An Optimized CTAB-Based Protocol for High-Quality Chloroplast DNA Isolation and PCR Validation in Dendrobium Hybrids

The study aimed to develop and standardize a reliable, cost-effective, and reproducible protocol for isolating chloroplast DNA (cpDNA) from two Dendrobium hybrids— Dendrobium ‘Sonia Earsakul’ and Dendrobium ‘Singapore White’ —and to assess its suitability for downstream molecular applications, such as PCR amplification using selected chloroplast markers. Leaf tissues were collected from healthy plants and subjected to three different DNA extraction methods: (i) a modified cetyltrimethylammonium bromide (CTAB) method, (ii) a modified sodium dodecyl sulfate (SDS) method, and (iii) the DNeasy Plant Mini Kit. The optimized CTAB protocol incorporated polyvinylpyrrolidone (PVP) and β-mercaptoethanol to counteract secondary metabolites present in orchid tissues. DNA yield and purity were measured using a Colibri + Microvolume UV-Vis spectrophotometer, while integrity was assessed by agarose gel electrophoresis. The extracted cpDNA was further validated through PCR amplification using three widely applied chloroplast markers: matK, trnL-F, and trnH-psbA. The standardized CTAB method produced the highest yield and purity, with DNA concentrations of 145–150 ng/µl, A260/A280 ratios of 1.88–1.92, and A260/A230 ratios of 2.03–2.11. In contrast, the SDS method and DNeasy kit produced lower yields and showed signs of contamination. Agarose gel electrophoresis confirmed intact, high-molecular-weight cpDNA in samples obtained by the CTAB protocol.
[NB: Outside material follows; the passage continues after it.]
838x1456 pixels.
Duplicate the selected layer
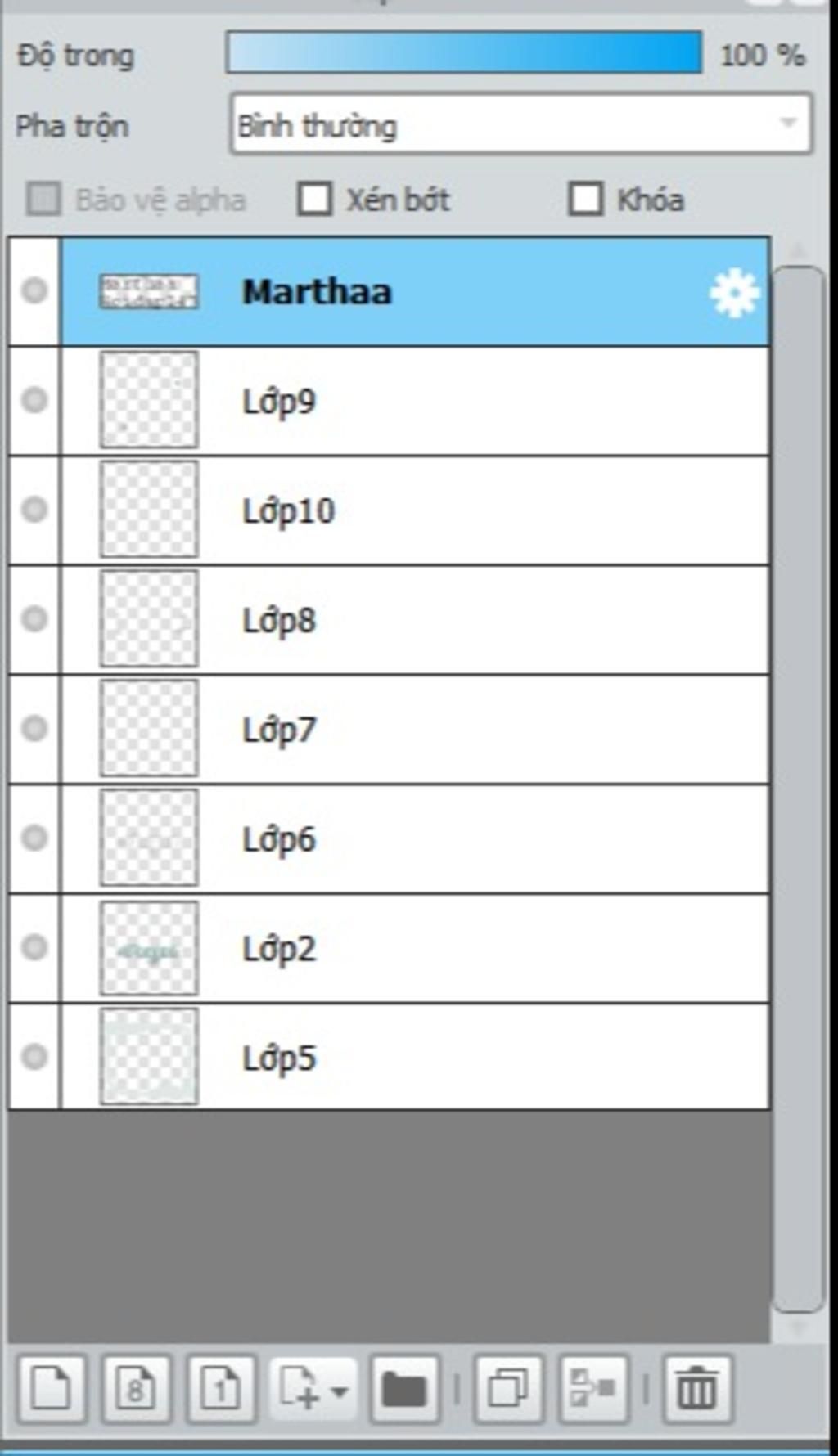click(508, 1389)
Successful amplification of all three chloroplast markers confirmed the suitability of the isolated DNA for downstream molecular studies. The optimized CTAB-based protocol offers a robust, reproducible, and affordable method for cpDNA extraction from Dendrobium hybrids. Its superior performance over conventional and commercial methods demonstrates its potential utility in DNA barcoding, phylogenetics, breeding programs, and conservation of orchid genetic resources.